Saved data entries
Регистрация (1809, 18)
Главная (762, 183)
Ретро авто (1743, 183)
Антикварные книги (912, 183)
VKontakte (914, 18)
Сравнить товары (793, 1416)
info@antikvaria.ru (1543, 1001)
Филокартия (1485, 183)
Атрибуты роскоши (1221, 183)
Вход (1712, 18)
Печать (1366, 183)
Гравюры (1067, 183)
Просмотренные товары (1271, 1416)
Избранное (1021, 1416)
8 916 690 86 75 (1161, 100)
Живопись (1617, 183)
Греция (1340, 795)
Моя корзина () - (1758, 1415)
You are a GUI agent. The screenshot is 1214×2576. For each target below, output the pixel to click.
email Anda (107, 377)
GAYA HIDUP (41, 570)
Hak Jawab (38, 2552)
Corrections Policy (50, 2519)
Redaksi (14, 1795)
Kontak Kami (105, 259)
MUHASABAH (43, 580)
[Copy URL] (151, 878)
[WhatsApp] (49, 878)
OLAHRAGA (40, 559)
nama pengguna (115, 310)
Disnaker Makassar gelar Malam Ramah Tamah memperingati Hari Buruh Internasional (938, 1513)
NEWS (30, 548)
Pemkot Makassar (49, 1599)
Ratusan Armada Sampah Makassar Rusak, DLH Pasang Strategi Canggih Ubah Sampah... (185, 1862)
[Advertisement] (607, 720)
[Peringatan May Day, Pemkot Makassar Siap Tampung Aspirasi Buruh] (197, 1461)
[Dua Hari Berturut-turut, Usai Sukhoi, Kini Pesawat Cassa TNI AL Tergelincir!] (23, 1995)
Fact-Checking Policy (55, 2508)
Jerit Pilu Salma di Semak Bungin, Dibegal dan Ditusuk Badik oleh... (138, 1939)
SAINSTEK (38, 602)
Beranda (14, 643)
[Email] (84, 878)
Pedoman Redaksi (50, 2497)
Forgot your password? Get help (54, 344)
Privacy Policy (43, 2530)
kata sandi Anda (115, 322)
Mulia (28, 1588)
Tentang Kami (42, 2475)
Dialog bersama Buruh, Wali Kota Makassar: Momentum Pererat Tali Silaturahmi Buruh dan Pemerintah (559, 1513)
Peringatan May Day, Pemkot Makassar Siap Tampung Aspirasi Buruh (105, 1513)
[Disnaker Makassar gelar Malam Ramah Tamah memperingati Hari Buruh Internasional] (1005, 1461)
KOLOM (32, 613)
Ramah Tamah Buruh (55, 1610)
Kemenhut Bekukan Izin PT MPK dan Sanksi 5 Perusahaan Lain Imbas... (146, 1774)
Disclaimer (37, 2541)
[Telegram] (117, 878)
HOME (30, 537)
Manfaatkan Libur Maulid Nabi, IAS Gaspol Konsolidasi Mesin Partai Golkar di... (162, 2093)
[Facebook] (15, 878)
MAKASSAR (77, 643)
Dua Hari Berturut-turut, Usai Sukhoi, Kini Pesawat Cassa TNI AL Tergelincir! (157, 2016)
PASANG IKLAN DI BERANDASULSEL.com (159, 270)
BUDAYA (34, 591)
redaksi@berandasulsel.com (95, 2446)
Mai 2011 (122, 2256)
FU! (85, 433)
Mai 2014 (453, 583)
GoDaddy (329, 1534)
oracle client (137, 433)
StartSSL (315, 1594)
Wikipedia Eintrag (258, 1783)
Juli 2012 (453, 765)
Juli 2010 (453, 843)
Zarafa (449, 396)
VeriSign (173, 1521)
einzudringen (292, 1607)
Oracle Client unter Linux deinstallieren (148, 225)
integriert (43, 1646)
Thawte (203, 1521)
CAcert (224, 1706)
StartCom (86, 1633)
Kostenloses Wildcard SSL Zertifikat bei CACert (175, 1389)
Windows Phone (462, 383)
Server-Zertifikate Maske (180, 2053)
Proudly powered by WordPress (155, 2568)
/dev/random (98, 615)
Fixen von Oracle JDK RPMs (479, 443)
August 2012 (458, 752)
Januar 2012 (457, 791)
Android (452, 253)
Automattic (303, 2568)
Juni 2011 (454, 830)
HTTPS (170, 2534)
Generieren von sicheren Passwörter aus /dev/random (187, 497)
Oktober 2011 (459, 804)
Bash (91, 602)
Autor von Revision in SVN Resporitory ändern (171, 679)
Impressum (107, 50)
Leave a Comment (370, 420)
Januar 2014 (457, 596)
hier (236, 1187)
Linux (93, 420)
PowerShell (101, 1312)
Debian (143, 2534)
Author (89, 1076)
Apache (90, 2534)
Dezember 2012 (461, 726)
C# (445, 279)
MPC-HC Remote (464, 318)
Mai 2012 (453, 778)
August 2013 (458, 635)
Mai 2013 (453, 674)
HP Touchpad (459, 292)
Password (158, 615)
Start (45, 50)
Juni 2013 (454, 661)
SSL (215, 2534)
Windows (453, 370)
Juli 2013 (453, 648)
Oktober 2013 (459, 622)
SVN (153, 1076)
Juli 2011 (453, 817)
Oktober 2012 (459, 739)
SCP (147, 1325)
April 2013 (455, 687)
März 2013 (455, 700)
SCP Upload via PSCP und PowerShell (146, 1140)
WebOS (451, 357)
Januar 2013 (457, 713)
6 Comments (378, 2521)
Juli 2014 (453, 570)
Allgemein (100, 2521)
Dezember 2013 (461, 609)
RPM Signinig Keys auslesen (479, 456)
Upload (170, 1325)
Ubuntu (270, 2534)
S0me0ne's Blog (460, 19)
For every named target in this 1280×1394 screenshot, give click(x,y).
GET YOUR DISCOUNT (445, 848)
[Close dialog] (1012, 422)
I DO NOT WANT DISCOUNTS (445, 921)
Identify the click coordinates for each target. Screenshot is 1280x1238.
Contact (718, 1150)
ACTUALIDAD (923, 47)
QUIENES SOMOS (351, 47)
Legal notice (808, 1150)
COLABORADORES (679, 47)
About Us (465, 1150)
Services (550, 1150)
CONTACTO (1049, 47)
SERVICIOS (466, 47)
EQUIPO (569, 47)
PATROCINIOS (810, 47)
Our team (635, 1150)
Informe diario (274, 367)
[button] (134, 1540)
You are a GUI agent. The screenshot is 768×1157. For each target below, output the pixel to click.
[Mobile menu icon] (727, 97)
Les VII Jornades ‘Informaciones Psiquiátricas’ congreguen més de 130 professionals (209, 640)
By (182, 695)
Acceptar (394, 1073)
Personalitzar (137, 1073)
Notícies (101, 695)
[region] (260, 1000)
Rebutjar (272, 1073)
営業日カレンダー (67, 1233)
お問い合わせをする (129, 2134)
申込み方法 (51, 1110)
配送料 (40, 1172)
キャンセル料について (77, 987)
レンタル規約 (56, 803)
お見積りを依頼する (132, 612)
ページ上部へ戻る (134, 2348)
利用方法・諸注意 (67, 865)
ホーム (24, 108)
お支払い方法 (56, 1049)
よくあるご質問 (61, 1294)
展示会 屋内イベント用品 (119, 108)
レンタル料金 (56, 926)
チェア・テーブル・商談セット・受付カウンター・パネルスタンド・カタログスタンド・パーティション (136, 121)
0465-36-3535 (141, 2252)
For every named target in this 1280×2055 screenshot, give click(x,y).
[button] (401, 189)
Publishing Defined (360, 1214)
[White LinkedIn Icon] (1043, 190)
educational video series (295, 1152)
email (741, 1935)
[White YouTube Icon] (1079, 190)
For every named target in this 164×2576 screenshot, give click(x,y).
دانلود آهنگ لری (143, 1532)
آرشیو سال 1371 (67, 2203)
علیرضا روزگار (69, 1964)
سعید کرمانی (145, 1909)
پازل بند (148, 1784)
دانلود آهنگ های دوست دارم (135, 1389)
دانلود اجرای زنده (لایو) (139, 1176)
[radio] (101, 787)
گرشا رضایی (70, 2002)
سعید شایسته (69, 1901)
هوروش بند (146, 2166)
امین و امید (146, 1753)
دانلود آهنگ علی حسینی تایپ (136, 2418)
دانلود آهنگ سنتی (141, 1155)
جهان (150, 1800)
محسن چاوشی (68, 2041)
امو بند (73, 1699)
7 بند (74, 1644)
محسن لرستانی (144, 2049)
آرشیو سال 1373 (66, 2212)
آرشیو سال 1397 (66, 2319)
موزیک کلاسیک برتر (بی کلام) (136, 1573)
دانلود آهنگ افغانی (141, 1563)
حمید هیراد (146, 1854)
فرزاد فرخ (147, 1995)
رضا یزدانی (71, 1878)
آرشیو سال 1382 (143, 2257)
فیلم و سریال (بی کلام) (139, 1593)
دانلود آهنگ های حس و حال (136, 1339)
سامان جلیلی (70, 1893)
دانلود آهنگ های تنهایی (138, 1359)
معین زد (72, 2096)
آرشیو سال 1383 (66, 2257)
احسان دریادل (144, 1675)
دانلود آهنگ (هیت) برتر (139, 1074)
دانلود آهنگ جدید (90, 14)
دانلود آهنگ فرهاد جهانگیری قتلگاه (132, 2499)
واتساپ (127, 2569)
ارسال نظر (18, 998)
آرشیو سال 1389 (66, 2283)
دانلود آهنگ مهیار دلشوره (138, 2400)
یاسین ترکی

What the task requires: Retype the entries above exactly, but only from the line containing "Debian (143, 2534)" through the line containing "Start (45, 50)", both included.

Response to this task:
Debian (143, 2534)
Author (89, 1076)
Apache (90, 2534)
Dezember 2012 (461, 726)
C# (445, 279)
MPC-HC Remote (464, 318)
Mai 2012 (453, 778)
August 2013 (458, 635)
Mai 2013 (453, 674)
HP Touchpad (459, 292)
Password (158, 615)
Start (45, 50)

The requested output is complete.